Maintains one connection per each thread, never moving to another thread. this is used for SQLite and other databases with a similar restriction.
the mapper package provides object-relational functionality, building upon the schema and sql packages and tying operations to class properties and constructors.
Persists object instances to and from schema.Table objects via the sql package. Instances of this class should be constructed through this package's mapper() or relation() function.
encapsulates the object-fetching operations provided by Mappers.
provides the Session object and a function-oriented convenience interface. This is the "front-end" to the Unit of Work system in unitofwork.py. Issues of "scope" are dealt with here, primarily through an important function "get_session()", which is where mappers and units of work go to get a handle on the current threa-local context.

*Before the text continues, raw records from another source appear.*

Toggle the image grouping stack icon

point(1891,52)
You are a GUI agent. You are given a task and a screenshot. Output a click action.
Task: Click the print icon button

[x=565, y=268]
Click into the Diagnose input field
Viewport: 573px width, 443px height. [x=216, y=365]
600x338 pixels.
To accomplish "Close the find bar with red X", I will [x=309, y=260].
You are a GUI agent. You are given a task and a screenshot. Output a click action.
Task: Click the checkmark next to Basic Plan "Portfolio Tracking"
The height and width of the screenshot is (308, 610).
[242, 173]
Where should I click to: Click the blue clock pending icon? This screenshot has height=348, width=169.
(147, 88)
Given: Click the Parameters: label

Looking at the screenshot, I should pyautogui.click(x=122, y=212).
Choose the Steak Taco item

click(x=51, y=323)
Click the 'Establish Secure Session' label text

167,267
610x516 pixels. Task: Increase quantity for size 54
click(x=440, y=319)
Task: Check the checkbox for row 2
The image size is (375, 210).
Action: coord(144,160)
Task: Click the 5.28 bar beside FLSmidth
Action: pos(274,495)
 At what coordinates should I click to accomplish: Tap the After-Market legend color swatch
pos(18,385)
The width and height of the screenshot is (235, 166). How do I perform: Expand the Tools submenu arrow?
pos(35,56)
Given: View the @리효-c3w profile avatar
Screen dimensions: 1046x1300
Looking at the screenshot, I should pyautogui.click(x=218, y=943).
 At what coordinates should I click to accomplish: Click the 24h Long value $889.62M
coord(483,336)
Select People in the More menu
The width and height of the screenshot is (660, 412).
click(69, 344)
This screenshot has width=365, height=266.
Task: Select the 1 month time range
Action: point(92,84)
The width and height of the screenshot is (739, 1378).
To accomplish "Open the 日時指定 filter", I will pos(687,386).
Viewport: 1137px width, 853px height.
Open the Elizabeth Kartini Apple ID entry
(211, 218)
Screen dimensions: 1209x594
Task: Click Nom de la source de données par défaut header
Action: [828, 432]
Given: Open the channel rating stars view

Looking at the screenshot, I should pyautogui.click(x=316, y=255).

returned by Session.begin(), denotes a transactionalized UnitOfWork instance. call commit() on this to commit the transaction.
raised for all those conditions where invalid arguments are sent to constructed objects. This error generally corresponds to construction time state errors.
corresponds to internal state being detected in an invalid state
sqlalchemy was asked to do something it cant do, return nonexistent data, etc. This error generally corresponds to runtime state errors.
raised when the execution of a SQL statement fails. includes accessors for the underlying exception, as well as the SQL and bind parameters
An SQLEngine proxy that automatically connects when necessary.
SQLEngine proxy. Supports lazy and late initialization by delegating to a real engine (set with connect()), and using proxy classes for TypeEngine.